[Records for locating the described items]
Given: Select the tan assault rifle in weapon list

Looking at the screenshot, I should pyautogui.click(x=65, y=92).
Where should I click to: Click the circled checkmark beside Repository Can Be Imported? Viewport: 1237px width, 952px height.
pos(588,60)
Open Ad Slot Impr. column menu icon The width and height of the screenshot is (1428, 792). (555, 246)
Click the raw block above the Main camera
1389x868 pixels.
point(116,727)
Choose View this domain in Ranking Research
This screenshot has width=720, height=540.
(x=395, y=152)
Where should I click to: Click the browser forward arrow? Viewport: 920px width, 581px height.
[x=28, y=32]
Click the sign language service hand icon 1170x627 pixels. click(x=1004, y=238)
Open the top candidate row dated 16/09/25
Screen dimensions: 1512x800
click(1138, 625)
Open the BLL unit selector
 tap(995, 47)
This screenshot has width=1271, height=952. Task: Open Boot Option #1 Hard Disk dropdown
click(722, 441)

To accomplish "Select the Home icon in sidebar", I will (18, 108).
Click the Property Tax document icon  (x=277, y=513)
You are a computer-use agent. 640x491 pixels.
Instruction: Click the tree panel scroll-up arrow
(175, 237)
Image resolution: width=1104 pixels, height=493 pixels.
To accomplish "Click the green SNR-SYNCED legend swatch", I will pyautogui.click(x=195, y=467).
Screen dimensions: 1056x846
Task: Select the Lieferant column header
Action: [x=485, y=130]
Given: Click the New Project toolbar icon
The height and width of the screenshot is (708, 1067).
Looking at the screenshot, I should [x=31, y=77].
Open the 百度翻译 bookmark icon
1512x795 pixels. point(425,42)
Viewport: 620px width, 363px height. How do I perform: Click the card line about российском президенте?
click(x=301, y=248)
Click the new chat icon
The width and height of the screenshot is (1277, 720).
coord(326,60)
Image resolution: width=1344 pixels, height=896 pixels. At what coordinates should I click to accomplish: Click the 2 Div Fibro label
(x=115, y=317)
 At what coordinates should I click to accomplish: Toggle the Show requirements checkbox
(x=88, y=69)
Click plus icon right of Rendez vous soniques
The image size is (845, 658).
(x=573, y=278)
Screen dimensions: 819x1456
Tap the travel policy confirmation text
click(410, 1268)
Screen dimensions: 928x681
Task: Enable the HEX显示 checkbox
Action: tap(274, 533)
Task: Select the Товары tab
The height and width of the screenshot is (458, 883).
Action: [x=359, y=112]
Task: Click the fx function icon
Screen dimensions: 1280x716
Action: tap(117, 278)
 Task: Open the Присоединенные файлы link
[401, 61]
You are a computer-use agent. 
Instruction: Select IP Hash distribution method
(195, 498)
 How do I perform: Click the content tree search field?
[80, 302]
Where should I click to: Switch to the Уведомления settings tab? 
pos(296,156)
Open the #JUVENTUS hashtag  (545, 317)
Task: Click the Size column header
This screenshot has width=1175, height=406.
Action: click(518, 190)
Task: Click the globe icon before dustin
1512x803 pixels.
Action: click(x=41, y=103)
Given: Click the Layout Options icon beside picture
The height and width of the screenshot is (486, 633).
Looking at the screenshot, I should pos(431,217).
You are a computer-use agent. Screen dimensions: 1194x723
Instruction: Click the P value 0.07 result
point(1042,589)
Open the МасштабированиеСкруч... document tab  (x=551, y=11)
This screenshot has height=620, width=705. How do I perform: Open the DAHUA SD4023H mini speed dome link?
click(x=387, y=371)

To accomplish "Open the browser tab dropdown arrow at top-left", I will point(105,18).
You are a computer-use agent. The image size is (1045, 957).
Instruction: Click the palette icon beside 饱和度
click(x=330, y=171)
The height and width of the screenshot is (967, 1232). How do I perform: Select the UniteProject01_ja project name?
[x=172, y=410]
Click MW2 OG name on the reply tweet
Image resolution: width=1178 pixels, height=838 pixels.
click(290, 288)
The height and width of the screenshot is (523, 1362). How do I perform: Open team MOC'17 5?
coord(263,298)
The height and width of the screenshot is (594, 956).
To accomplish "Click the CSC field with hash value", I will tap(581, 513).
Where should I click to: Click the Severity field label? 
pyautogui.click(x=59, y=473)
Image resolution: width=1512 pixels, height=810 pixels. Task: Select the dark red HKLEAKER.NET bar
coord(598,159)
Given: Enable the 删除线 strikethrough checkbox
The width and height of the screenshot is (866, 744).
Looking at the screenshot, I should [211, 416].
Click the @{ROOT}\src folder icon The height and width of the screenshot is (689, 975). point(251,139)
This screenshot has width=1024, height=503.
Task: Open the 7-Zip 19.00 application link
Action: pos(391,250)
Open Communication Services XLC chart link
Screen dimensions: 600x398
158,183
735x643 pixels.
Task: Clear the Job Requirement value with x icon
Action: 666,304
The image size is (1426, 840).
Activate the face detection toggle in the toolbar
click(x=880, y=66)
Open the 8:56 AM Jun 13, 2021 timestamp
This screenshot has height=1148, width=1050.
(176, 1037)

■ YOUR INSTRUCTIONS ■
Copy all of the records above word for word, line by line.

■ EXERCISE SOLUTION ■
Given: Select the tan assault rifle in weapon list

Looking at the screenshot, I should pyautogui.click(x=65, y=92).
Where should I click to: Click the circled checkmark beside Repository Can Be Imported? Viewport: 1237px width, 952px height.
pos(588,60)
Open Ad Slot Impr. column menu icon The width and height of the screenshot is (1428, 792). (555, 246)
Click the raw block above the Main camera
1389x868 pixels.
point(116,727)
Choose View this domain in Ranking Research
This screenshot has width=720, height=540.
(x=395, y=152)
Where should I click to: Click the browser forward arrow? Viewport: 920px width, 581px height.
[x=28, y=32]
Click the sign language service hand icon 1170x627 pixels. click(x=1004, y=238)
Open the top candidate row dated 16/09/25
Screen dimensions: 1512x800
click(1138, 625)
Open the BLL unit selector
 tap(995, 47)
This screenshot has width=1271, height=952. Task: Open Boot Option #1 Hard Disk dropdown
click(722, 441)

To accomplish "Select the Home icon in sidebar", I will (18, 108).
Click the Property Tax document icon  (x=277, y=513)
You are a computer-use agent. 640x491 pixels.
Instruction: Click the tree panel scroll-up arrow
(175, 237)
Image resolution: width=1104 pixels, height=493 pixels.
To accomplish "Click the green SNR-SYNCED legend swatch", I will pyautogui.click(x=195, y=467).
Screen dimensions: 1056x846
Task: Select the Lieferant column header
Action: [x=485, y=130]
Given: Click the New Project toolbar icon
The height and width of the screenshot is (708, 1067).
Looking at the screenshot, I should [x=31, y=77].
Open the 百度翻译 bookmark icon
1512x795 pixels. point(425,42)
Viewport: 620px width, 363px height. How do I perform: Click the card line about российском президенте?
click(x=301, y=248)
Click the new chat icon
The width and height of the screenshot is (1277, 720).
coord(326,60)
Image resolution: width=1344 pixels, height=896 pixels. At what coordinates should I click to accomplish: Click the 2 Div Fibro label
(x=115, y=317)
 At what coordinates should I click to accomplish: Toggle the Show requirements checkbox
(x=88, y=69)
Click plus icon right of Rendez vous soniques
The image size is (845, 658).
(x=573, y=278)
Screen dimensions: 819x1456
Tap the travel policy confirmation text
click(410, 1268)
Screen dimensions: 928x681
Task: Enable the HEX显示 checkbox
Action: tap(274, 533)
Task: Select the Товары tab
The height and width of the screenshot is (458, 883).
Action: [x=359, y=112]
Task: Click the fx function icon
Screen dimensions: 1280x716
Action: tap(117, 278)
 Task: Open the Присоединенные файлы link
[401, 61]
You are a computer-use agent. 
Instruction: Select IP Hash distribution method
(195, 498)
 How do I perform: Click the content tree search field?
[80, 302]
Where should I click to: Switch to the Уведомления settings tab? 
pos(296,156)
Open the #JUVENTUS hashtag  (545, 317)
Task: Click the Size column header
This screenshot has width=1175, height=406.
Action: click(518, 190)
Task: Click the globe icon before dustin
1512x803 pixels.
Action: click(x=41, y=103)
Given: Click the Layout Options icon beside picture
The height and width of the screenshot is (486, 633).
Looking at the screenshot, I should pos(431,217).
You are a computer-use agent. Screen dimensions: 1194x723
Instruction: Click the P value 0.07 result
point(1042,589)
Open the МасштабированиеСкруч... document tab  (x=551, y=11)
This screenshot has height=620, width=705. How do I perform: Open the DAHUA SD4023H mini speed dome link?
click(x=387, y=371)

To accomplish "Open the browser tab dropdown arrow at top-left", I will point(105,18).
You are a computer-use agent. The image size is (1045, 957).
Instruction: Click the palette icon beside 饱和度
click(x=330, y=171)
The height and width of the screenshot is (967, 1232). How do I perform: Select the UniteProject01_ja project name?
[x=172, y=410]
Click MW2 OG name on the reply tweet
Image resolution: width=1178 pixels, height=838 pixels.
click(290, 288)
The height and width of the screenshot is (523, 1362). How do I perform: Open team MOC'17 5?
coord(263,298)
The height and width of the screenshot is (594, 956).
To accomplish "Click the CSC field with hash value", I will tap(581, 513).
Where should I click to: Click the Severity field label? 
pyautogui.click(x=59, y=473)
Image resolution: width=1512 pixels, height=810 pixels. Task: Select the dark red HKLEAKER.NET bar
coord(598,159)
Given: Enable the 删除线 strikethrough checkbox
The width and height of the screenshot is (866, 744).
Looking at the screenshot, I should [211, 416].
Click the @{ROOT}\src folder icon The height and width of the screenshot is (689, 975). point(251,139)
This screenshot has width=1024, height=503.
Task: Open the 7-Zip 19.00 application link
Action: pos(391,250)
Open Communication Services XLC chart link
Screen dimensions: 600x398
158,183
735x643 pixels.
Task: Clear the Job Requirement value with x icon
Action: 666,304
The image size is (1426, 840).
Activate the face detection toggle in the toolbar
click(x=880, y=66)
Open the 8:56 AM Jun 13, 2021 timestamp
This screenshot has height=1148, width=1050.
(176, 1037)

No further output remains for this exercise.